Frank frowned. “Well, we have a narrow window of opportunity. It'll be a while before we can throw another wave of forest creatures at the problem.”

“Excuse me, sir,” Molly said. “If Reggie is having success with more subversive tactics, why not let that play out? If the locals are working on bringing down the system from the inside, isn't that more likely to succeed than an outright attack? If we're trying to stop weapons productions, organize and fund a labor strike at their factory.”

Reggie grinned. “Damn, I knew you should have had this job.”

From somewhere on Reggie's side, Donovan shouted. “Nonsense! We must attack the establishment at once!”

Reggie chuckled to himself as Donovan stood in front of him. The command center got a great view of his torso and his arms on his hips, his head well out of frame.

“Donovan, this is supposed to be between guardians only,” Frank said, not amused.

“Yeah! Get out of here!” Mindy shouted.

Donovan levitated and floated off camera. Reggie made sure he was well out of view, then sat back down. “Sorry about that. Anyway, yeah, a strike sounds a lot better!”

Frank shook his head. “That might work in the short term, but it won't stop them permanently. That's the ultimate goal.”

While he was no longer seen, Donovan was still heard. “That's but a diversion! While the masses draw the attention, we attack!”

“God, Reggie, don't you know a silencing spell?” Meg moaned. “Just-”

Then Morgan interrupted, “Wait, I like that idea.”

Even though it was the room's biggest idiot that made the suggestion and the room's biggest lunkhead endorsing it, everybody paused to consider it.

Except Frank, who didn't care for the sudden silence. “Meg, please you get your unit under control?”

“Hold on, he's right,” Meg said. “Donovan's on to something. There's no way we can take the city by marching a bunch of villagers against the Hageshoni guards. But if there's a big protest drawing their police force's attention, we might be able to storm city hall ourselves.”

“Funny how taking city hall just automatically legitimizes any government coup,” Reggie said.

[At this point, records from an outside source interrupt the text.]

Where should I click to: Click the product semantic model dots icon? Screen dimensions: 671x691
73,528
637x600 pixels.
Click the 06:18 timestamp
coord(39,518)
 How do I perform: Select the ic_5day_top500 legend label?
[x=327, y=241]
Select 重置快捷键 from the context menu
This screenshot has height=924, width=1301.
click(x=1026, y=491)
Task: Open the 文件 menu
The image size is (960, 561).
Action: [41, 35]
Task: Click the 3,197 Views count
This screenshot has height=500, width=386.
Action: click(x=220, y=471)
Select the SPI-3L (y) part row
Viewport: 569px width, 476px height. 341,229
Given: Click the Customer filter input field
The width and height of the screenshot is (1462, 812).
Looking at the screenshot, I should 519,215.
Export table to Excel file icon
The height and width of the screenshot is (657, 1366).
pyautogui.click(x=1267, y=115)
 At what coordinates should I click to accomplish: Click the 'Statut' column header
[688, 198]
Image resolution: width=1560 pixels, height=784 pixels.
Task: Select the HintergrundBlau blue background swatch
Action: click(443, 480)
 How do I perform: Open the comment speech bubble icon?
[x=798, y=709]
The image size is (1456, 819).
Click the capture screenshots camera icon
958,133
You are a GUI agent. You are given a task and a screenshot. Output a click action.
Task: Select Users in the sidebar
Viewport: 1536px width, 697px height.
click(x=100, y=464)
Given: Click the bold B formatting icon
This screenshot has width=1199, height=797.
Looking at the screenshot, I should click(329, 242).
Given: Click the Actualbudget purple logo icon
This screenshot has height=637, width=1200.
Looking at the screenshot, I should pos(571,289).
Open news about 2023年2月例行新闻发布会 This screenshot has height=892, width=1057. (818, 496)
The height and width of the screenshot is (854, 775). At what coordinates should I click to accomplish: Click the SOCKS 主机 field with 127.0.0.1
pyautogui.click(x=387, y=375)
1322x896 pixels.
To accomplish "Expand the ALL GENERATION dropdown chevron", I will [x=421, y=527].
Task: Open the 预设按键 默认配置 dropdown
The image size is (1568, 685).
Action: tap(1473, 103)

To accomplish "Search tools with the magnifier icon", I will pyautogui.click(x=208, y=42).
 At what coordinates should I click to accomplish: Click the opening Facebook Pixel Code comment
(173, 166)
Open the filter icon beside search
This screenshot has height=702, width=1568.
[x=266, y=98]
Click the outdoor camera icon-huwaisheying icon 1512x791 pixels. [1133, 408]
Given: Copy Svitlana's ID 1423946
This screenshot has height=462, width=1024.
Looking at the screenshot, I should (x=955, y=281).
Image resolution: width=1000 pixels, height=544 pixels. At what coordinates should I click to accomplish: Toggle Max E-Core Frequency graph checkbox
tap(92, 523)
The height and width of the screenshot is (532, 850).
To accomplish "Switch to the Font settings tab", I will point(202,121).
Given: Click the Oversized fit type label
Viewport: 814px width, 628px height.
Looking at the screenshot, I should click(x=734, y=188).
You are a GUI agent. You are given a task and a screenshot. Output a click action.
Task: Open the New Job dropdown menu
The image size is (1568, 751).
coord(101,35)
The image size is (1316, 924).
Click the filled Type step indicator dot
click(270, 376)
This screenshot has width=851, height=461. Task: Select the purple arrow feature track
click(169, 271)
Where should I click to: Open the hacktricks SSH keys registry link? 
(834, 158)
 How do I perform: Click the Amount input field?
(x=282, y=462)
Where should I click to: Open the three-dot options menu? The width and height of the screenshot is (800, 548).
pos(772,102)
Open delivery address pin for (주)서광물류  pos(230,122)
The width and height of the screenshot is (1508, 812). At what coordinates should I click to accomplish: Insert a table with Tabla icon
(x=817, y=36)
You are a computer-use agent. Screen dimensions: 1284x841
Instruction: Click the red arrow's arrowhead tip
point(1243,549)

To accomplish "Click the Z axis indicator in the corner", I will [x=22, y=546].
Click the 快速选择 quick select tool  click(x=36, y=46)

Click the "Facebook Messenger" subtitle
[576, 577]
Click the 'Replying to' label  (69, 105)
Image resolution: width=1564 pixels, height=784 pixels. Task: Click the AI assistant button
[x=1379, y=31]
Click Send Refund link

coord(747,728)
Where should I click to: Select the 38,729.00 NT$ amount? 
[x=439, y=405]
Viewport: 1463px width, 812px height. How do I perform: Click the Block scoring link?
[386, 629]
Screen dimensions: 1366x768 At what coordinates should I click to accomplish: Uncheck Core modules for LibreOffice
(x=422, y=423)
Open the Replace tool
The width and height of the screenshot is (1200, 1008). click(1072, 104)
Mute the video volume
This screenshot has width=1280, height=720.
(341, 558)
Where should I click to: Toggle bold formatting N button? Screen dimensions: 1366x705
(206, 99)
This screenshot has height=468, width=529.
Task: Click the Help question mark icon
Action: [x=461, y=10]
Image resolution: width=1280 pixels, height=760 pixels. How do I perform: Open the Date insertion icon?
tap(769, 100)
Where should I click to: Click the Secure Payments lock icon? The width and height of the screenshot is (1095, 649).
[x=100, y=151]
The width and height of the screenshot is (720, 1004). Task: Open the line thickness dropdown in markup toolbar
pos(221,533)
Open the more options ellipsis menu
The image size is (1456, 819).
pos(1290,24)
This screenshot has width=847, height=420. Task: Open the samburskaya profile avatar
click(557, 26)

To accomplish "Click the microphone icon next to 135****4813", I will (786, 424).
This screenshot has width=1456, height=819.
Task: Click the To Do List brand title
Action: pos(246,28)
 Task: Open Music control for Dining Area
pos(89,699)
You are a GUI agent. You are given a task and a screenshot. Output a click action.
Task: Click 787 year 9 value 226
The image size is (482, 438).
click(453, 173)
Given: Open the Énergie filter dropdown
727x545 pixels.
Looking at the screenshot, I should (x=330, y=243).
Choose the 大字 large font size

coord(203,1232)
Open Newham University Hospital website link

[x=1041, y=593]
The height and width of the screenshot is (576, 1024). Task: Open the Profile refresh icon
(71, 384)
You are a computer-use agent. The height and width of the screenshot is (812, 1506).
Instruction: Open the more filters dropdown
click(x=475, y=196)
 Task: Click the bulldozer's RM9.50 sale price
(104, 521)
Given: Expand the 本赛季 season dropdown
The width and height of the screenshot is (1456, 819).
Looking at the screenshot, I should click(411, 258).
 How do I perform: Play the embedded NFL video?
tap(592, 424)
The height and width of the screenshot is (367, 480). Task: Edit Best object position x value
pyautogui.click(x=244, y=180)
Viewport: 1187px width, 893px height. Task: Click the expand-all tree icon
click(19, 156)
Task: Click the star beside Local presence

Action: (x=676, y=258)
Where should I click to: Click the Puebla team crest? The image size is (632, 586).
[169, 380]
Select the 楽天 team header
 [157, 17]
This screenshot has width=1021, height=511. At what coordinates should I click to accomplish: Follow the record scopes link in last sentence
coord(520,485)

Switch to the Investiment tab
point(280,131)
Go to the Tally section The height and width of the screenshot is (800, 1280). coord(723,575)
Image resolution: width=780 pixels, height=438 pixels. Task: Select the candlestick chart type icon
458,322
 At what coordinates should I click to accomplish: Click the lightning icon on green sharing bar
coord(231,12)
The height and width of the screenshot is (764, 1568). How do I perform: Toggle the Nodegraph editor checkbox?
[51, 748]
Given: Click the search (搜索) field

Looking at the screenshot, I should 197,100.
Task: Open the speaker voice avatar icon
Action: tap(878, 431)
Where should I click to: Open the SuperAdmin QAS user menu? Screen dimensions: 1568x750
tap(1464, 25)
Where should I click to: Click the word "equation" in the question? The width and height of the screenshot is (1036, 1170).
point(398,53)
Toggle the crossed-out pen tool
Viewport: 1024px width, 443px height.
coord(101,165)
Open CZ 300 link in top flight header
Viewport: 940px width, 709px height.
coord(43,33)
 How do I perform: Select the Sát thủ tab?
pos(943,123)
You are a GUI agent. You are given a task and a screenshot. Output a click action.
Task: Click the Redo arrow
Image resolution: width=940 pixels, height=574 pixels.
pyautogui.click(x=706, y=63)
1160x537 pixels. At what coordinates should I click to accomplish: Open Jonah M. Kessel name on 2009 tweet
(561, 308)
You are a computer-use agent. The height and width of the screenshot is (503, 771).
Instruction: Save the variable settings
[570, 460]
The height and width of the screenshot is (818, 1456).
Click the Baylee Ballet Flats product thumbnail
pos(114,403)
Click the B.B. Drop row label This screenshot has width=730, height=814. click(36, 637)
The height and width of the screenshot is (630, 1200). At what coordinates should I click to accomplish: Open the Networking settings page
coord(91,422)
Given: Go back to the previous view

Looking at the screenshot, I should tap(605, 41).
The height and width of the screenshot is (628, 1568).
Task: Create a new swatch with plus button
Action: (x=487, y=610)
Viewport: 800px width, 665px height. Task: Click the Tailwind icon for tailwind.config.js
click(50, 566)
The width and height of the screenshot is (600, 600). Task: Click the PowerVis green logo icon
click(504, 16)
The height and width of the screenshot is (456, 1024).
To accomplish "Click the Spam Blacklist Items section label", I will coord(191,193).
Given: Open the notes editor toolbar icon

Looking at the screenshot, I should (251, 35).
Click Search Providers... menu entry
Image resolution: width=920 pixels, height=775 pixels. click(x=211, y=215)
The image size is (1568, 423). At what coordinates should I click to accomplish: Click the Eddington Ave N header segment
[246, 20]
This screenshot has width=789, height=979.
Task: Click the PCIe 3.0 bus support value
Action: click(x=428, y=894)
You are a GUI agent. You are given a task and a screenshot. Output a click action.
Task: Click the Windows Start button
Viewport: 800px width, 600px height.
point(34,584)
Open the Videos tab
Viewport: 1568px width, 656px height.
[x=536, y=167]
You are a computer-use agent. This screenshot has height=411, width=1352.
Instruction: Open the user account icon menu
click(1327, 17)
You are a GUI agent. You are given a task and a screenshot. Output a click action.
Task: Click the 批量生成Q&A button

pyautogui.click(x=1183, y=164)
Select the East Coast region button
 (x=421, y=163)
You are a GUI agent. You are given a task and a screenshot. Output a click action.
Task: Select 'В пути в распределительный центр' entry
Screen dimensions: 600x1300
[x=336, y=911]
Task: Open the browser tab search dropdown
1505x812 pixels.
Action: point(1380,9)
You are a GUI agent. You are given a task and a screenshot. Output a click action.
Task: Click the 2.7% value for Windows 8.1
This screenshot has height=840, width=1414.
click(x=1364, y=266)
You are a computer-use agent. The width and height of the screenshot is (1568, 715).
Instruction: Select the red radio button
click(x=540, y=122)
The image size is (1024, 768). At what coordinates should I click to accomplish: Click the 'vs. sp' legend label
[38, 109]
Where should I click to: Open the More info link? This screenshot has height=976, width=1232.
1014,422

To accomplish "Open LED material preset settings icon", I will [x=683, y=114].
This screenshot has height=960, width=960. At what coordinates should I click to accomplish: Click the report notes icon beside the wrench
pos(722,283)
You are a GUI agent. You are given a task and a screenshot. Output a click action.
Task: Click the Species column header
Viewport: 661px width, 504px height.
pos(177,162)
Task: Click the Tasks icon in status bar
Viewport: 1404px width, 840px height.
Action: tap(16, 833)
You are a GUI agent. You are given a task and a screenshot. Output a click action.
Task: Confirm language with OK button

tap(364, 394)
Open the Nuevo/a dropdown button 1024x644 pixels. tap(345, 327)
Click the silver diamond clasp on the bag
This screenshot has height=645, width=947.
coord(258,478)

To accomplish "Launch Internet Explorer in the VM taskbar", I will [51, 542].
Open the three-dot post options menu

“Place is built like a fortress,” Frank said. “If we can sneak in there, clean house and set up some ATBs, it goes a long way toward running the city.”

“If the place is built like a fortress, how do we get in?” Molly asked.

“Built like a fortress is different than serving as one. We can walk in through the front door like we're on normal business, then fight off the guards and depose the general from there.”

Molly frowned. “Please say the final attack plan will be a little more nuanced than that.”

“Of course, of course. But once that succeeds, it locks down well enough to stave off the Hageshoni counter-attack. They'll surely throw their full might into that, so let's hope the earlier battles weakened them a bit.”

“But what about the protesters? What happens to them if we're holed up inside and they're out there with the whole Hageshoni army?”

That argument silenced Frank. If a protest draws out the police force and allowed this crack team of magi to take over city hall, the police force would likely have no patience with the protesters in the aftermath.

Finally, Frank shrugged. “That part we'll just have to play by ear.”